## About this task
What follows is a listing. Write it all out exactly.
○ ○ ○ ○
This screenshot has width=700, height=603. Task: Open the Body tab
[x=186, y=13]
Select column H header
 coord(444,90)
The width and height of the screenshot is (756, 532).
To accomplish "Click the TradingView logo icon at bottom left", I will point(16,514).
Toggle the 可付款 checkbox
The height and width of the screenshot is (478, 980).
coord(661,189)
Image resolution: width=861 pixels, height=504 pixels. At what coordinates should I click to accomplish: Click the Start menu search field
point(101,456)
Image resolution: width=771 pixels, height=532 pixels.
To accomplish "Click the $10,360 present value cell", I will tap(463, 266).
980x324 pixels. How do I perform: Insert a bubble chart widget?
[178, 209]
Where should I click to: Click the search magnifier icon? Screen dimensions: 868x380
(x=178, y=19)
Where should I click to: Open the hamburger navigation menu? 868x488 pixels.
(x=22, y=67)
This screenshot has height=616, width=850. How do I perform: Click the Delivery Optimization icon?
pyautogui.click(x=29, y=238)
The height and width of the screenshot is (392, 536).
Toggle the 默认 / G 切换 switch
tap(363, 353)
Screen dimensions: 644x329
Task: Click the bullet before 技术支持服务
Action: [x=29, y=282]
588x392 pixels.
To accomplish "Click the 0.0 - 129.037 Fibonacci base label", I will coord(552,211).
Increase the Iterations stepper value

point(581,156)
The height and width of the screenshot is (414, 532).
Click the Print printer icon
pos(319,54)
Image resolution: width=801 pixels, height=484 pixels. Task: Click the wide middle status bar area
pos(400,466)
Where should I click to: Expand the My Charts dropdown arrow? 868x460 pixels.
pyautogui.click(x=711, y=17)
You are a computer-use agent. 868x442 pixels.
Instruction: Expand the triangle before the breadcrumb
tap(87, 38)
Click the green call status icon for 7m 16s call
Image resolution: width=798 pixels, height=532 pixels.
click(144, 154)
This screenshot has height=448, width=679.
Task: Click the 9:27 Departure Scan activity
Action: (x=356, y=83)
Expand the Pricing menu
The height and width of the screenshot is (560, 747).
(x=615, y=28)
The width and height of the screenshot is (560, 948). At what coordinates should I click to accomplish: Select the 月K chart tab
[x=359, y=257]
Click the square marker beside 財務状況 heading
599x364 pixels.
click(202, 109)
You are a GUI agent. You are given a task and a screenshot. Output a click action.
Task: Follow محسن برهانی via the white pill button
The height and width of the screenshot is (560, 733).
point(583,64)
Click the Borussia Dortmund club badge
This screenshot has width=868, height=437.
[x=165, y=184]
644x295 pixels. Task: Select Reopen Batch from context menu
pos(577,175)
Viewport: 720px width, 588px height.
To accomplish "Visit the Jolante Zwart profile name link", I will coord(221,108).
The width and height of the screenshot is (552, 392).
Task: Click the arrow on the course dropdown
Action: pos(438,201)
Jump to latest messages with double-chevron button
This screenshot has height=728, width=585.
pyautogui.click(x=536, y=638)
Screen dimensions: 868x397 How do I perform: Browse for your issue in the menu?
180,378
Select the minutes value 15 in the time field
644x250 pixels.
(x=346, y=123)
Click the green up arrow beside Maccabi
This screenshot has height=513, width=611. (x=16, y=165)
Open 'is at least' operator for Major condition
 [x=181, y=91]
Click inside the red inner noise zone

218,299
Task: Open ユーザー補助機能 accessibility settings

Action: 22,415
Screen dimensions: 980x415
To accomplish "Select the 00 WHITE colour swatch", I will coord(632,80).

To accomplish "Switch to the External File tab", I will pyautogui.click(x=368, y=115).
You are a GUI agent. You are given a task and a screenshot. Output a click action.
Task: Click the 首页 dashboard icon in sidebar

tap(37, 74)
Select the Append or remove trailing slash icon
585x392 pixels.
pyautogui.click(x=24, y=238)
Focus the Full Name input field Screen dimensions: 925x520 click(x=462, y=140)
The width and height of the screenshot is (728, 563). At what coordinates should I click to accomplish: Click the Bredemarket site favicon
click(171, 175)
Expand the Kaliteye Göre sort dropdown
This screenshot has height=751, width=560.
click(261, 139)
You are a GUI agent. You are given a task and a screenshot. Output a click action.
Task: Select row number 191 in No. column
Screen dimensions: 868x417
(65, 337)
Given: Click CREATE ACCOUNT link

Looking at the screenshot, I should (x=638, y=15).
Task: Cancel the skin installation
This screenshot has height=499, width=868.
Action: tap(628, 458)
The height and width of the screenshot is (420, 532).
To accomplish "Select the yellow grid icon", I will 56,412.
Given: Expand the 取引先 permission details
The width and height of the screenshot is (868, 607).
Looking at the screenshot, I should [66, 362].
○ ○ ○ ○
## Written response
This screenshot has width=700, height=603. Task: Open the Body tab
[x=186, y=13]
Select column H header
 coord(444,90)
The width and height of the screenshot is (756, 532).
To accomplish "Click the TradingView logo icon at bottom left", I will point(16,514).
Toggle the 可付款 checkbox
The height and width of the screenshot is (478, 980).
coord(661,189)
Image resolution: width=861 pixels, height=504 pixels. At what coordinates should I click to accomplish: Click the Start menu search field
point(101,456)
Image resolution: width=771 pixels, height=532 pixels.
To accomplish "Click the $10,360 present value cell", I will tap(463, 266).
980x324 pixels. How do I perform: Insert a bubble chart widget?
[178, 209]
Where should I click to: Click the search magnifier icon? Screen dimensions: 868x380
(x=178, y=19)
Where should I click to: Open the hamburger navigation menu? 868x488 pixels.
(x=22, y=67)
This screenshot has height=616, width=850. How do I perform: Click the Delivery Optimization icon?
pyautogui.click(x=29, y=238)
The height and width of the screenshot is (392, 536).
Toggle the 默认 / G 切换 switch
tap(363, 353)
Screen dimensions: 644x329
Task: Click the bullet before 技术支持服务
Action: [x=29, y=282]
588x392 pixels.
To accomplish "Click the 0.0 - 129.037 Fibonacci base label", I will coord(552,211).
Increase the Iterations stepper value

point(581,156)
The height and width of the screenshot is (414, 532).
Click the Print printer icon
pos(319,54)
Image resolution: width=801 pixels, height=484 pixels. Task: Click the wide middle status bar area
pos(400,466)
Where should I click to: Expand the My Charts dropdown arrow? 868x460 pixels.
pyautogui.click(x=711, y=17)
You are a computer-use agent. 868x442 pixels.
Instruction: Expand the triangle before the breadcrumb
tap(87, 38)
Click the green call status icon for 7m 16s call
Image resolution: width=798 pixels, height=532 pixels.
click(144, 154)
This screenshot has height=448, width=679.
Task: Click the 9:27 Departure Scan activity
Action: (x=356, y=83)
Expand the Pricing menu
The height and width of the screenshot is (560, 747).
(x=615, y=28)
The width and height of the screenshot is (560, 948). At what coordinates should I click to accomplish: Select the 月K chart tab
[x=359, y=257]
Click the square marker beside 財務状況 heading
599x364 pixels.
click(202, 109)
You are a GUI agent. You are given a task and a screenshot. Output a click action.
Task: Follow محسن برهانی via the white pill button
The height and width of the screenshot is (560, 733).
point(583,64)
Click the Borussia Dortmund club badge
This screenshot has width=868, height=437.
[x=165, y=184]
644x295 pixels. Task: Select Reopen Batch from context menu
pos(577,175)
Viewport: 720px width, 588px height.
To accomplish "Visit the Jolante Zwart profile name link", I will coord(221,108).
The width and height of the screenshot is (552, 392).
Task: Click the arrow on the course dropdown
Action: pos(438,201)
Jump to latest messages with double-chevron button
This screenshot has height=728, width=585.
pyautogui.click(x=536, y=638)
Screen dimensions: 868x397 How do I perform: Browse for your issue in the menu?
180,378
Select the minutes value 15 in the time field
644x250 pixels.
(x=346, y=123)
Click the green up arrow beside Maccabi
This screenshot has height=513, width=611. (x=16, y=165)
Open 'is at least' operator for Major condition
 [x=181, y=91]
Click inside the red inner noise zone

218,299
Task: Open ユーザー補助機能 accessibility settings

Action: 22,415
Screen dimensions: 980x415
To accomplish "Select the 00 WHITE colour swatch", I will coord(632,80).

To accomplish "Switch to the External File tab", I will pyautogui.click(x=368, y=115).
You are a GUI agent. You are given a task and a screenshot. Output a click action.
Task: Click the 首页 dashboard icon in sidebar

tap(37, 74)
Select the Append or remove trailing slash icon
585x392 pixels.
pyautogui.click(x=24, y=238)
Focus the Full Name input field Screen dimensions: 925x520 click(x=462, y=140)
The width and height of the screenshot is (728, 563). At what coordinates should I click to accomplish: Click the Bredemarket site favicon
click(171, 175)
Expand the Kaliteye Göre sort dropdown
This screenshot has height=751, width=560.
click(261, 139)
You are a GUI agent. You are given a task and a screenshot. Output a click action.
Task: Select row number 191 in No. column
Screen dimensions: 868x417
(65, 337)
Given: Click CREATE ACCOUNT link

Looking at the screenshot, I should (x=638, y=15).
Task: Cancel the skin installation
This screenshot has height=499, width=868.
Action: tap(628, 458)
The height and width of the screenshot is (420, 532).
To accomplish "Select the yellow grid icon", I will 56,412.
Given: Expand the 取引先 permission details
The width and height of the screenshot is (868, 607).
Looking at the screenshot, I should [66, 362].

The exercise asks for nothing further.